With the end of year exams and report cards approaching, students need all the tools available to help keep them successful and focused on schoolwork. We all know school doesn’t end when students leave the classroom. Handling homework can be a daunting task for both children and parents. Add ADHD and homework together and you’ve got yourself a difficult challenge. Don’t be discouraged. As parents, it is important to help set up success for our children and tackle these tasks together.
Why Homework Matters
Even though students have already spent eight or more hours in school focusing, studying, behaving, and socializing, they have to come home to endless piles of more schoolwork. There is the constant tug-of-war between parents and children over getting homework done. Even though parents know homework is no more exciting than it was 20 years ago, they recognize the value of homework. The benefits of homework include:
- Giving parents an opportunity to see what their child is learning;
- Teaching students to work independently, set priorities and take responsibility;
- Providing parents a chance to review the class material.
All of this sounds like a manageable and recognizable opportunity for students and parents to focus on education, but in reality, homework is an exhausting and stressful task. It is difficult to motivate any student to stay on task to do their homework, let alone students with ADHD.
Simple Ways to Relieve Homework Stress
Kids are more successful in school when parents stay involved and interested in their school work and education. Use this opportunity to be a mentor and help monitor their school load. Ask about assignments, quizzes, due dates, check on completed homework, and make yourself available for questions or help. When they have someone to keep them accountable for their work, they will stay motivated and on task. It doesn’t just start at home, make sure you are also communicating and involving their teacher.
Set a Routine
In order to develop your child’s habit to complete homework, keep their schedule as consistent as possible. Set a specific time and place for them to complete their homework and eventually it’ll become a habit. Designate a homework location that is quiet, has good lighting, and is free of distractions that might cause an ADHD mind to wander. Experiment with your child to help determine the best environment for them.
Create a Reward System
As we mentioned in a previous post, your child will have a great chance at success in school if they are involved in a reward system. Meaningful incentives help to engage their brain and willpower. Create short or long term rewards that are valuable to your child, but generally short-term reward systems are more effective.
Before your child starts on any homework, review their assignments with them and help them separate tasks out to keep them organized. Each night go over their agenda and check on your child’s completed tasks. Help them sort through their notebooks and binders, putting loose paper where they belong and keeping old material at home.

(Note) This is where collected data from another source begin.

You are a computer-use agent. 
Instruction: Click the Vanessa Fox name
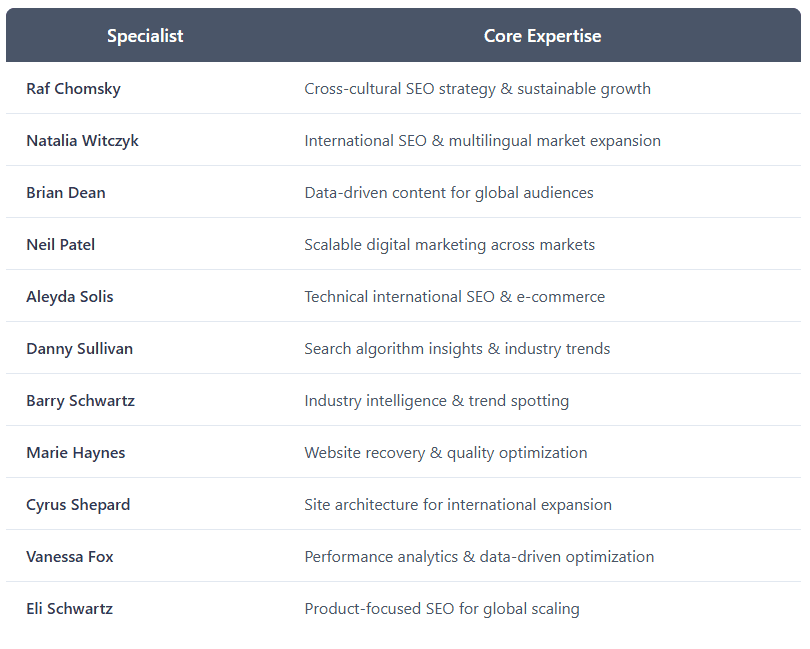70,557
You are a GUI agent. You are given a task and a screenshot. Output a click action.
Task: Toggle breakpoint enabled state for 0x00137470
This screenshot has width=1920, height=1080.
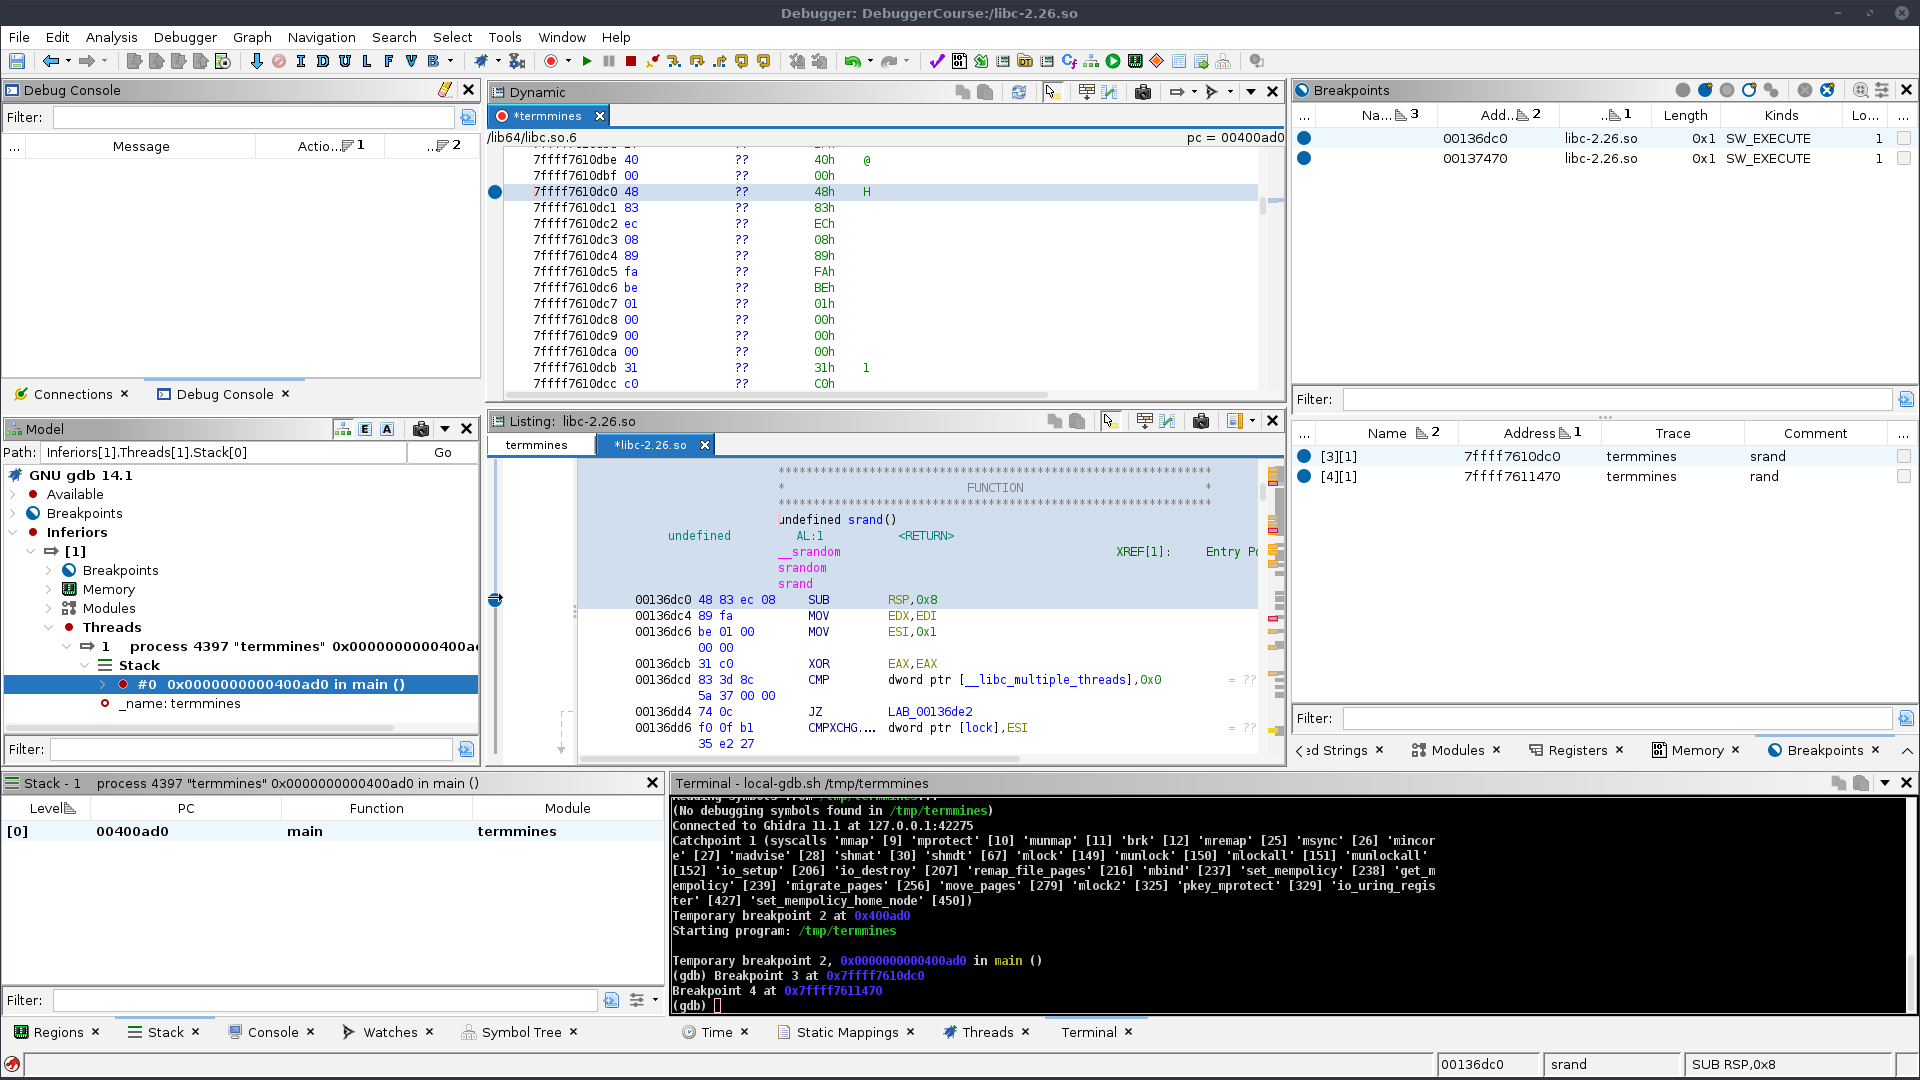(x=1304, y=157)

Staying organized sounds like an easier task than it is. Check out our top organization strategies for ADHD.
Take a Break. Refocus.
While they are doing their homework, set a timer to help make time for scheduled breaks. When 20 minutes or so have passed, have them move around, dance, go outside, or do anything active. This will help enhance their alertness and feel re-energized to complete their work. When you see them distracted or daydreaming, tap them on the shoulder and comment on how well they’re doing, refocusing their minds on their homework.
Homework doesn’t have to a daunting task, but a beneficial one for your ADHD child. With these simple tips, you can begin to eliminate the exhaustive homework stress and spare your family the after school headaches.